▶ [EXERCISE 1] List every name or nickname the profile of Léo Júnior gives him other than his full name.
▶ [EXERCISE 2] Repeat word for word the stretch of the Léo Júnior profile from "Youth career" through "Brazil / 74 / (6)".

▶ [EXCERPT TO READ]
>>

Personal information
- Full name: Leovegildo Lins da Gama Júnior
- Date of birth: 29 June 1954 (age 71)
- Place of birth: João Pessoa, Brazil
- Height: 1.72 m (5 ft 8 in)
- Positions: Left back; midfielder;

Youth career
- 1973–1974: Flamengo

Senior career*
- Years: Team / Apps / (Gls)
- 1974–1984: Flamengo / 192 / (7)
- 1984–1987: Torino / 86 / (12)
- 1987–1989: Pescara / 62 / (6)
- 1989–1993: Flamengo / 70 / (10)
- Total:  / 410 / (35)

International career
- 1979–1992: Brazil / 74 / (6)
- 1993–2001: Brazil (beach) / ? / (201)

Managerial career
- 1993–1994: Flamengo
- 1997: Flamengo
- 2003: Corinthians

= Léo Júnior =

Brazilian footballer

Leovegildo Lins da Gama Júnior (born 29 June 1954), also known as Maestro Júnior, Léo Júnior or simply Júnior, is a Brazilian football pundit and retired footballer who played as a left back or midfielder.

He was nicknamed "Capacete" ("helmet", in Portuguese) because of his afro hairstyle.

<<

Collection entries
>>

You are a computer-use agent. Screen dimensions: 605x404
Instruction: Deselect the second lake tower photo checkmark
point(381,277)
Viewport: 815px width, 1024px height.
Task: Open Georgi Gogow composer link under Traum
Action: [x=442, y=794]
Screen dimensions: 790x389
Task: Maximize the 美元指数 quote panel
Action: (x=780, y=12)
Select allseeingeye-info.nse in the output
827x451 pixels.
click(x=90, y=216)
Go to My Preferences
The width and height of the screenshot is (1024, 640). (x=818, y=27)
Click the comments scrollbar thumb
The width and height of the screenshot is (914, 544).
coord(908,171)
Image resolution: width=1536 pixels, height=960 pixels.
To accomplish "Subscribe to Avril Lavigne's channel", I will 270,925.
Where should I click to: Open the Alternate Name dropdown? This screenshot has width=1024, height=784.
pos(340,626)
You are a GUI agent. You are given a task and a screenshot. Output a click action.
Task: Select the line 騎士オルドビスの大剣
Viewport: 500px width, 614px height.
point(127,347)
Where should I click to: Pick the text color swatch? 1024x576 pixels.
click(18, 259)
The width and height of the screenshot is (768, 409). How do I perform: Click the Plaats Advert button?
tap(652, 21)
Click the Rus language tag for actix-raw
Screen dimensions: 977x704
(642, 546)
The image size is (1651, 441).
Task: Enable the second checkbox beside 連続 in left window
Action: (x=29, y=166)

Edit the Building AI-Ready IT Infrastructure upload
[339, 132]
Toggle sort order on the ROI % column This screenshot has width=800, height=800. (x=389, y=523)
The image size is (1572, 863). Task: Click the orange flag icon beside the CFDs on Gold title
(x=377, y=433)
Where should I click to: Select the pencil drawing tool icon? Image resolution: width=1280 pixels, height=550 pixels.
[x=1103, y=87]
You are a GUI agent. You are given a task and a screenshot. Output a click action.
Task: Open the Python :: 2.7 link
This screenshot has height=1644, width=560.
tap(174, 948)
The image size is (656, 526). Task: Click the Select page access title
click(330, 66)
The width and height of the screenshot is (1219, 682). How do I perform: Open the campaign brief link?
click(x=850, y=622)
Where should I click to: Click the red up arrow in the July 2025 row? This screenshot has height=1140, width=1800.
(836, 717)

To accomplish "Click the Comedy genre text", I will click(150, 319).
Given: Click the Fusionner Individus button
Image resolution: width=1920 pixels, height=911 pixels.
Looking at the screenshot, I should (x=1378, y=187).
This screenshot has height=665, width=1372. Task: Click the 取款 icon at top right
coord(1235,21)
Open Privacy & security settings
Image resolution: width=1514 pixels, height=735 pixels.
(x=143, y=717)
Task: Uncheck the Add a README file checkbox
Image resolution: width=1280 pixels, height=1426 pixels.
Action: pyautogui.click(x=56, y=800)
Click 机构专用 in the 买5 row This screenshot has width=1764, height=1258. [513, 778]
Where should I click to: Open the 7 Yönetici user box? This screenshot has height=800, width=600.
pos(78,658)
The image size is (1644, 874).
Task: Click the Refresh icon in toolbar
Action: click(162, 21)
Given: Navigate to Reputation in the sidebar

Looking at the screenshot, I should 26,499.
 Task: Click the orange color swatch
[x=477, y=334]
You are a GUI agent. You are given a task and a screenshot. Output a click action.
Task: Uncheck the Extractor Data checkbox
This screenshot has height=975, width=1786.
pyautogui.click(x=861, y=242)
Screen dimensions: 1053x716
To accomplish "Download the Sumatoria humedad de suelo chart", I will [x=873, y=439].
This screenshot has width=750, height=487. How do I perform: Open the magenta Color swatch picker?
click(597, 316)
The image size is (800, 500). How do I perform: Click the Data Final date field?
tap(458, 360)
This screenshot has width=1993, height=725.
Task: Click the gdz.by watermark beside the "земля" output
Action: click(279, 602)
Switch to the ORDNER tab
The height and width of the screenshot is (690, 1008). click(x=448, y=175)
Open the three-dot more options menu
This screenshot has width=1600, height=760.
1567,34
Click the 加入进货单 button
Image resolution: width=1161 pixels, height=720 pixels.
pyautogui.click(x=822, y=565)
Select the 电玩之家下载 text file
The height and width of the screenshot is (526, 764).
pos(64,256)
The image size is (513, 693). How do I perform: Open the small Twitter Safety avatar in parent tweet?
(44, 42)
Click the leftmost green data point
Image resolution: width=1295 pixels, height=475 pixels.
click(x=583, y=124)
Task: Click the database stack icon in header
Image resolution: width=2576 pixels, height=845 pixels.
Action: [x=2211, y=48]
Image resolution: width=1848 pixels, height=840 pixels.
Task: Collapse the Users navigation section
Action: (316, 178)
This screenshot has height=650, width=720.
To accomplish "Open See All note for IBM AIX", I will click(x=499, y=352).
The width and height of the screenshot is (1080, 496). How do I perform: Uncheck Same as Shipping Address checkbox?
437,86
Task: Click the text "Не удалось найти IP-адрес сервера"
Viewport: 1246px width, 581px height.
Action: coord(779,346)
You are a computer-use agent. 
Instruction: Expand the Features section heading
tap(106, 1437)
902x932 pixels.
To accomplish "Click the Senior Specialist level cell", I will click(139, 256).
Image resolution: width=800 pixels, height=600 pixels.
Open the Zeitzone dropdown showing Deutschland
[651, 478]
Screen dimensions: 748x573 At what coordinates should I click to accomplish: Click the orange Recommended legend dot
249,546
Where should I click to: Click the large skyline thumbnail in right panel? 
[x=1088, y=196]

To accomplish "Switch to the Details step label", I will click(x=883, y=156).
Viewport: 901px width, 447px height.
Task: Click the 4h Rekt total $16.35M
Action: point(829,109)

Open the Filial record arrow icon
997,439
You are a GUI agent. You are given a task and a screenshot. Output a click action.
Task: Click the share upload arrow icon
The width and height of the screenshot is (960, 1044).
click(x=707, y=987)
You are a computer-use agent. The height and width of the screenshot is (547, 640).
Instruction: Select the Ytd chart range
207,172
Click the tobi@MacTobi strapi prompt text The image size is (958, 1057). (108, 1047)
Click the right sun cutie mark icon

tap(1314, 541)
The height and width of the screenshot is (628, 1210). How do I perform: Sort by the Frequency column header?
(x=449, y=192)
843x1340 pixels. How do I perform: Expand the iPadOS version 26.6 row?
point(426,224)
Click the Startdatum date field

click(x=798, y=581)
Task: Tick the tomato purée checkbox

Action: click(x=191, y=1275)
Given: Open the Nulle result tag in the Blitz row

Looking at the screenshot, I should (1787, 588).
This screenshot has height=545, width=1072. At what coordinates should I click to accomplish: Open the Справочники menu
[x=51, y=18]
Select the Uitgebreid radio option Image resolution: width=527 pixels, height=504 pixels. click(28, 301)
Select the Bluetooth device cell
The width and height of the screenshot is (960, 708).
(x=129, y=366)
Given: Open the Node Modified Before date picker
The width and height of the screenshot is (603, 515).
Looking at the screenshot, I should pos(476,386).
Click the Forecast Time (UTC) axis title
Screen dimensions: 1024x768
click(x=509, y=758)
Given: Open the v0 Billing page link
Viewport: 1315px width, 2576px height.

<<

▶ [TASK RESPONSE 1] Maestro Júnior, Léo Júnior, Júnior, Capacete

▶ [TASK RESPONSE 2]
Youth career
- 1973–1974: Flamengo

Senior career*
- Years: Team / Apps / (Gls)
- 1974–1984: Flamengo / 192 / (7)
- 1984–1987: Torino / 86 / (12)
- 1987–1989: Pescara / 62 / (6)
- 1989–1993: Flamengo / 70 / (10)
- Total:  / 410 / (35)

International career
- 1979–1992: Brazil / 74 / (6)